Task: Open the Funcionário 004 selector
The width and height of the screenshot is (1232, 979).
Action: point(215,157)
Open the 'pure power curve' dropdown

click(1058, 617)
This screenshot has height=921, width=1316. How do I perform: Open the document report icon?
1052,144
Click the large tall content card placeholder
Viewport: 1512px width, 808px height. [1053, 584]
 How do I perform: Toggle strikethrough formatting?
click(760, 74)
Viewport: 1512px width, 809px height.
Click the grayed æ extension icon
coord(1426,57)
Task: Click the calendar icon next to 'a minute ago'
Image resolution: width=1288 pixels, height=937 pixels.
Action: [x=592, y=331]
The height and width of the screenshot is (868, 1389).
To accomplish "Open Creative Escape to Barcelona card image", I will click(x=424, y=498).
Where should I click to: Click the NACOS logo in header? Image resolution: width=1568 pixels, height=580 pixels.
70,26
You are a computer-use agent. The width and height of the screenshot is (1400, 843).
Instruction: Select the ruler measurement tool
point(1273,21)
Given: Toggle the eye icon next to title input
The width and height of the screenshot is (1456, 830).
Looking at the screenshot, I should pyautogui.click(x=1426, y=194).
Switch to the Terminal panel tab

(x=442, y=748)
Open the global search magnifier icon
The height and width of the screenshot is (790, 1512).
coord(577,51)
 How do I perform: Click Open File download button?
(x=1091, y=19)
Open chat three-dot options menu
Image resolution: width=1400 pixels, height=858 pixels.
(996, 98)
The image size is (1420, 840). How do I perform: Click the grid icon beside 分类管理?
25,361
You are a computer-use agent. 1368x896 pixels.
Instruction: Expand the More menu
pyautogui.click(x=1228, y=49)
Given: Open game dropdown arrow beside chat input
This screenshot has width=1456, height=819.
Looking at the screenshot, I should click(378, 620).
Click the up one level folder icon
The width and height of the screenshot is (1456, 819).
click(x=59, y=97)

--------

▶ **How to complete this task**
Transcribe all of the data above, character for character.

▶ **Answer for the task**
Task: Open the Funcionário 004 selector
The width and height of the screenshot is (1232, 979).
Action: point(215,157)
Open the 'pure power curve' dropdown

click(1058, 617)
This screenshot has height=921, width=1316. How do I perform: Open the document report icon?
1052,144
Click the large tall content card placeholder
Viewport: 1512px width, 808px height. [1053, 584]
 How do I perform: Toggle strikethrough formatting?
click(760, 74)
Viewport: 1512px width, 809px height.
Click the grayed æ extension icon
coord(1426,57)
Task: Click the calendar icon next to 'a minute ago'
Image resolution: width=1288 pixels, height=937 pixels.
Action: [x=592, y=331]
The height and width of the screenshot is (868, 1389).
To accomplish "Open Creative Escape to Barcelona card image", I will click(x=424, y=498).
Where should I click to: Click the NACOS logo in header? Image resolution: width=1568 pixels, height=580 pixels.
70,26
You are a computer-use agent. The width and height of the screenshot is (1400, 843).
Instruction: Select the ruler measurement tool
point(1273,21)
Given: Toggle the eye icon next to title input
The width and height of the screenshot is (1456, 830).
Looking at the screenshot, I should pyautogui.click(x=1426, y=194).
Switch to the Terminal panel tab

(x=442, y=748)
Open the global search magnifier icon
The height and width of the screenshot is (790, 1512).
coord(577,51)
 How do I perform: Click Open File download button?
(x=1091, y=19)
Open chat three-dot options menu
Image resolution: width=1400 pixels, height=858 pixels.
(996, 98)
The image size is (1420, 840). How do I perform: Click the grid icon beside 分类管理?
25,361
You are a computer-use agent. 1368x896 pixels.
Instruction: Expand the More menu
pyautogui.click(x=1228, y=49)
Given: Open game dropdown arrow beside chat input
This screenshot has width=1456, height=819.
Looking at the screenshot, I should click(378, 620).
Click the up one level folder icon
The width and height of the screenshot is (1456, 819).
click(x=59, y=97)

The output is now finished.